In a recent conversation about the Bible, how each individual approaches it and processes it, I did my best to wrestle down an explanation on why writing is my processor. Let me first say I love teaching, it’s not a job, it’s one of the ways my heart breathes. I love it and it scratches an itch in my brain that carries creativity and humor. I feel alive communicating the new things that I’ve been learning as well as the things God has been storing inside me. Maybe with the right medication, or focus, I will become a great speaker. But currently, my mind can’t stay in one place long enough to carry on just one conversation. I often drift into several conversations, except they’re all with the same person, and I find myself rambling along and leaving the unfortunate person on the receiving end completely lost. “Was that a story about what you had for breakfast, or did I hear you say something about your Aunt’s cat getting her head slammed in a door?” Sorry, somehow one thought merged with another and then I remembered a funny story that I wanted to say before I forgot… uh never mind. There are times I’ve communicated well in teaching, and there are many others where I’ve spoken too fast and made brutal right turns in thought, which often left the audience with brain whiplash.

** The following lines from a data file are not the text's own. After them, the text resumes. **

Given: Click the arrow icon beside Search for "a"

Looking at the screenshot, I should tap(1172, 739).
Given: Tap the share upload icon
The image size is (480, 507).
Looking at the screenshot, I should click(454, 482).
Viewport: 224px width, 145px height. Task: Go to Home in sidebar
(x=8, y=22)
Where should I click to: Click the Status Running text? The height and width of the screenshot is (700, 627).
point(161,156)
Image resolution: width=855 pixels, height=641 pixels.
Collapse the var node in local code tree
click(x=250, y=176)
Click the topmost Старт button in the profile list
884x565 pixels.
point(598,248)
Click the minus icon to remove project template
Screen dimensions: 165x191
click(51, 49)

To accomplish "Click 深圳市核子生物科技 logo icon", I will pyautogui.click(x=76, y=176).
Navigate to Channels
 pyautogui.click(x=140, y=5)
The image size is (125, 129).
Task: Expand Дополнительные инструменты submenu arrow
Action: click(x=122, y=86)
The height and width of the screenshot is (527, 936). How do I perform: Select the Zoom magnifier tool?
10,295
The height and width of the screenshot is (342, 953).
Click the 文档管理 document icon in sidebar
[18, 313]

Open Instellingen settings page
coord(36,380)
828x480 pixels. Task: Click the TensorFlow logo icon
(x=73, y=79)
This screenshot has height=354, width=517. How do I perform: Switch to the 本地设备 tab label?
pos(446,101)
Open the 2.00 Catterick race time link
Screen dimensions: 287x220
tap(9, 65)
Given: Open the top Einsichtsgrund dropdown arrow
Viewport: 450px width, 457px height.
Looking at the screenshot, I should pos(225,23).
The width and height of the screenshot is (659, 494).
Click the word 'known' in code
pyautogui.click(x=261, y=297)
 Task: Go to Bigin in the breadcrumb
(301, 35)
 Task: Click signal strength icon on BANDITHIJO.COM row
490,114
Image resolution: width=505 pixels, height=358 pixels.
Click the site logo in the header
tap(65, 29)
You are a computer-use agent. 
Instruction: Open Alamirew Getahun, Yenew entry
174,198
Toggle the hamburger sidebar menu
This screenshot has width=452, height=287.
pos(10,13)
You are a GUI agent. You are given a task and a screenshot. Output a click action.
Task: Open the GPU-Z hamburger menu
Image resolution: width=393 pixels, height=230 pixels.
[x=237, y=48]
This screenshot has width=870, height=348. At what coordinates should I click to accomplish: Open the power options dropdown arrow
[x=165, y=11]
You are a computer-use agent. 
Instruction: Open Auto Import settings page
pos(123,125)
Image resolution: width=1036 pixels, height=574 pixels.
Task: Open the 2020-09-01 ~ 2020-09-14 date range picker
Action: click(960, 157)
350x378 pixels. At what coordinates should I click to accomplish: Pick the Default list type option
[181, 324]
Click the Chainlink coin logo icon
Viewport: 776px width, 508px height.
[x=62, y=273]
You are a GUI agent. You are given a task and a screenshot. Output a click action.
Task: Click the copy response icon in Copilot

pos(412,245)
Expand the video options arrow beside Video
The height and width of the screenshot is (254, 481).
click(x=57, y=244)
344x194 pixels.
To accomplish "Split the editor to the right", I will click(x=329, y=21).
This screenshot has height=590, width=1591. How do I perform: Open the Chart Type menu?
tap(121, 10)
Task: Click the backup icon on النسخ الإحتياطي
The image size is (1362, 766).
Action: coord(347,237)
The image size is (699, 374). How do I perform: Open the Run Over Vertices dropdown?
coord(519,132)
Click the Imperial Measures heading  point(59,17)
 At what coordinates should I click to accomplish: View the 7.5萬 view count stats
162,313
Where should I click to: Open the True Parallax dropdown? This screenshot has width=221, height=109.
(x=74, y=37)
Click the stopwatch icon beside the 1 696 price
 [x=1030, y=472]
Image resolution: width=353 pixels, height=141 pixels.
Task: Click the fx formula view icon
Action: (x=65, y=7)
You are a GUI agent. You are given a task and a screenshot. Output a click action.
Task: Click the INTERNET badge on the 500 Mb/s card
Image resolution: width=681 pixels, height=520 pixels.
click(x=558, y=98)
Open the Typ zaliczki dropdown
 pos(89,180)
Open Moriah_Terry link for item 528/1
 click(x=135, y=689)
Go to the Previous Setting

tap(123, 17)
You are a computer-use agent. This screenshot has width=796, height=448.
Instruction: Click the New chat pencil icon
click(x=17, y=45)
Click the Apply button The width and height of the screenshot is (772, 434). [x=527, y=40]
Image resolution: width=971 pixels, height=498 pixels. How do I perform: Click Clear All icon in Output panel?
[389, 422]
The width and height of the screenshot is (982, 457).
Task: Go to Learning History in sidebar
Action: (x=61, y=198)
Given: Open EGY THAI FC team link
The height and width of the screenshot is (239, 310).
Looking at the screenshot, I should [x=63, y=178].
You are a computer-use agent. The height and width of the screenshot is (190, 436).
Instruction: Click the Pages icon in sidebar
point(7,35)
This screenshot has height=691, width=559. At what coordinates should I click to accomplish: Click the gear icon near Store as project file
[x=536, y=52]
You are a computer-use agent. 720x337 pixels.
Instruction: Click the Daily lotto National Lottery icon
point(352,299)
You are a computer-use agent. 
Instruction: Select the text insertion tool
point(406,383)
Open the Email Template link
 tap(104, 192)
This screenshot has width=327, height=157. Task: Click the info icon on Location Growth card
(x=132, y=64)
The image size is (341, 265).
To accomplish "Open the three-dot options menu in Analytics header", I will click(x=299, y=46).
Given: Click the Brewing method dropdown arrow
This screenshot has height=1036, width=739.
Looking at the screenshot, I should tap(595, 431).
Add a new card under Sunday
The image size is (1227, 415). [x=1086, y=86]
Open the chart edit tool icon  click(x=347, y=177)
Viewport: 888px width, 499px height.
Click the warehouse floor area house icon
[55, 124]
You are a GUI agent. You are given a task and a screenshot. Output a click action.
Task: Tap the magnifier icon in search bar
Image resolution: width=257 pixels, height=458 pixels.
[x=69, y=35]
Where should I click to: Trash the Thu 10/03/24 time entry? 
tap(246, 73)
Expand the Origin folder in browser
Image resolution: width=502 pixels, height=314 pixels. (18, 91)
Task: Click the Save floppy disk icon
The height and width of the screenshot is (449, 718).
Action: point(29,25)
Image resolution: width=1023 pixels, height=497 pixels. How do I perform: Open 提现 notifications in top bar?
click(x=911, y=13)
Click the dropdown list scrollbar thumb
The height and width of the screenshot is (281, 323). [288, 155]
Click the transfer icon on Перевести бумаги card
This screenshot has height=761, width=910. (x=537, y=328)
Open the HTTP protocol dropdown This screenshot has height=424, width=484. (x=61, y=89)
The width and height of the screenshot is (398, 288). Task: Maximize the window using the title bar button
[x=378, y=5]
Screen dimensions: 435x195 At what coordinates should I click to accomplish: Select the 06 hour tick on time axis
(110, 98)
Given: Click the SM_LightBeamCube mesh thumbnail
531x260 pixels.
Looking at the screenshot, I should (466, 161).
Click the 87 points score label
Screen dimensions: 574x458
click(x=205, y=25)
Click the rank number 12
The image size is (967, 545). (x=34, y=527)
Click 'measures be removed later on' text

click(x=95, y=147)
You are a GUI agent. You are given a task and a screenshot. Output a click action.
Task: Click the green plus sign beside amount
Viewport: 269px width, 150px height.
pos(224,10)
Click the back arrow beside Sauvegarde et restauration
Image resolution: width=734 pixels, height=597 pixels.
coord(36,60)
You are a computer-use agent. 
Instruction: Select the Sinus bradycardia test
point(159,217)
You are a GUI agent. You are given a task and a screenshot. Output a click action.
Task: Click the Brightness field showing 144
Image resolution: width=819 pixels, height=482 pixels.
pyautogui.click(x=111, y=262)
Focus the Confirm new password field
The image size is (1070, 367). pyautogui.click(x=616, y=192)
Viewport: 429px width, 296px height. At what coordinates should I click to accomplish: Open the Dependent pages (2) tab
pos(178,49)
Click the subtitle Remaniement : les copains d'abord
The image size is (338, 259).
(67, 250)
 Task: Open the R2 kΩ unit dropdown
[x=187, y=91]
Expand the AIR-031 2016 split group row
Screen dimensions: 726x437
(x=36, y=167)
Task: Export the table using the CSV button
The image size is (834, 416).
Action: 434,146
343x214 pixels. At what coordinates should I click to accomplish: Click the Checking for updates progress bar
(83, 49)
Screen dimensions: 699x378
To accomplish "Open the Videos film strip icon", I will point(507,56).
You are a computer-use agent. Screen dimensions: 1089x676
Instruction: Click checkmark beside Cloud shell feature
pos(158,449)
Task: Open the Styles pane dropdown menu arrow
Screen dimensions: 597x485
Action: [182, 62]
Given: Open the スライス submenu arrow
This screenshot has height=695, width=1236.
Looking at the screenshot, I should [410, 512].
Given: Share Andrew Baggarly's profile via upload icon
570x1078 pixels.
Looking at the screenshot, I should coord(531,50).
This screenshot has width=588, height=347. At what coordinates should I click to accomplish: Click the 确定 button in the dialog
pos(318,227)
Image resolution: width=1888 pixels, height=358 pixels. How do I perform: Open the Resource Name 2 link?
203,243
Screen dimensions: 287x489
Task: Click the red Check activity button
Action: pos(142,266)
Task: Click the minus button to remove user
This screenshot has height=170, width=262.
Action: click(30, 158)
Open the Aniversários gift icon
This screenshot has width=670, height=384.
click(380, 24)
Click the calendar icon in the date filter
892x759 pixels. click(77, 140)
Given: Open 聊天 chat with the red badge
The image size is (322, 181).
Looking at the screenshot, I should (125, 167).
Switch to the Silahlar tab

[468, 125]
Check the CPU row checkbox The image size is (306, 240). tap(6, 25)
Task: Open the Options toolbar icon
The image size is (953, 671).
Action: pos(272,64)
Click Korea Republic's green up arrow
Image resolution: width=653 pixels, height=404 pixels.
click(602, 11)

But in writing things slow down for me, and my brain seems to work the kinks out. My soul seems to grow fingers and they massage the keypad with the fluid passion of a classically trained piano player. I lose track of time as thoughts and feelings pour out of me that I didn’t even know I had. Words come to mind that I’ve never spoken aloud, and scripture will whisper into my ear almost audibly. If I’m at a coffee house, I often find myself looking around wondering if anyone else heard what was just spoken. I feel the warmth of being home, and I sense a purpose that is unmatched in anything else I do. The chaos, which can so often torture my soul and keep me awake at night, seems to fall asleep itself when I am writing. I find myself worshiping God with an intimacy and passion that cause tears to crawl out of my eyes without my knowing.
I do hope and pray that my writing will find publishing, but I don’t write to be published. I write to worship God, to process the indwelling of the Holy Spirit. I don’t even write because I want to, but because I have to. Writing is the language of my heart and most often the best worship I have to give.